## Material to process
*** Begin section ***
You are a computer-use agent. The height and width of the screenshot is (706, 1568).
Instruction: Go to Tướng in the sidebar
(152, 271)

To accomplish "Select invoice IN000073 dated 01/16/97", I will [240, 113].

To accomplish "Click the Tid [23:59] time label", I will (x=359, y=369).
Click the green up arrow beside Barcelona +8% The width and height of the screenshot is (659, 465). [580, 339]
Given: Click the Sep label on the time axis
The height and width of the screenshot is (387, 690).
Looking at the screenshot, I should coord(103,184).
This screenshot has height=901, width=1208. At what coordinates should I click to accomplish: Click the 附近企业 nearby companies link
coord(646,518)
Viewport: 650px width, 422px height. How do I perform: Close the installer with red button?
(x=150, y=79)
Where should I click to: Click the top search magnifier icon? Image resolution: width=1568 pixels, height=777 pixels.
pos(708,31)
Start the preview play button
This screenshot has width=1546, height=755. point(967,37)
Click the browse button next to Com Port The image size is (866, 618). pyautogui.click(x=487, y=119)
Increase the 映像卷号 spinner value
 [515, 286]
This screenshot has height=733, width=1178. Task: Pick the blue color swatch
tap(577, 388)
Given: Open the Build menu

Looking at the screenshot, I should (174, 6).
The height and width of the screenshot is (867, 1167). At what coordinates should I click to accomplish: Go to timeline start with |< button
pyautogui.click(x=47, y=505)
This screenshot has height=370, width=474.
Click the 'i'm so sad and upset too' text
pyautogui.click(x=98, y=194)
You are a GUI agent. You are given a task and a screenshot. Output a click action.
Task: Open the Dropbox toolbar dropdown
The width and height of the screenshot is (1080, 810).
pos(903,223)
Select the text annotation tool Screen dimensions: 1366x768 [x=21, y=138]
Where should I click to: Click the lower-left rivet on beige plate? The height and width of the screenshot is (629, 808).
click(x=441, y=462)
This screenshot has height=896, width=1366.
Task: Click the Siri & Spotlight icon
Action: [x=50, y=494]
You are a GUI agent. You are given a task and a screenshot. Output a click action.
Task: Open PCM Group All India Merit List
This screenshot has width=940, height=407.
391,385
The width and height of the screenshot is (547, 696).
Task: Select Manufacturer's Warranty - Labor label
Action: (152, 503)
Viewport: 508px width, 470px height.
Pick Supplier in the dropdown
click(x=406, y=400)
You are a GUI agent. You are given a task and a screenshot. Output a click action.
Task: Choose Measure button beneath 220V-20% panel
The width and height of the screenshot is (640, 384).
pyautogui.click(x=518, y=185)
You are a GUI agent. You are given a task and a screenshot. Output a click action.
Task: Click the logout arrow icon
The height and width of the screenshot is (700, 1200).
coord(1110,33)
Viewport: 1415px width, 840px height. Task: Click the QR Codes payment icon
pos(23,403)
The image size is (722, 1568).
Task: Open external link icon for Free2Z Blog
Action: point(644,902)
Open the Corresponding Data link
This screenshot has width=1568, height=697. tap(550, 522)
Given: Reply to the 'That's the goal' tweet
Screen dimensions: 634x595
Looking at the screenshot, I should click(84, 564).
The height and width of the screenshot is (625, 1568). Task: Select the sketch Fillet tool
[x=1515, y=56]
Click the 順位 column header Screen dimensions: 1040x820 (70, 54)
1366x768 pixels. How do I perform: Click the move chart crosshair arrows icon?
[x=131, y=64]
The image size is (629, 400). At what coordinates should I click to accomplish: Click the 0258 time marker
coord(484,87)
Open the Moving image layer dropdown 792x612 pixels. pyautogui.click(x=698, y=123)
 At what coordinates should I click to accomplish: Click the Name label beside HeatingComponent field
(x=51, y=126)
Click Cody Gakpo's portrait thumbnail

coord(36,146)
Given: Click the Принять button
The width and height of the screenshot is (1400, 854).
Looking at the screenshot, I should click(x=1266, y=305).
*** End section ***
## Exercise goal
Your answer must be the line holding "Click Cody Gakpo's portrait thumbnail" plus every later line to the end of the records, copied exactly.

## Completed exercise
Click Cody Gakpo's portrait thumbnail

coord(36,146)
Given: Click the Принять button
The width and height of the screenshot is (1400, 854).
Looking at the screenshot, I should click(x=1266, y=305).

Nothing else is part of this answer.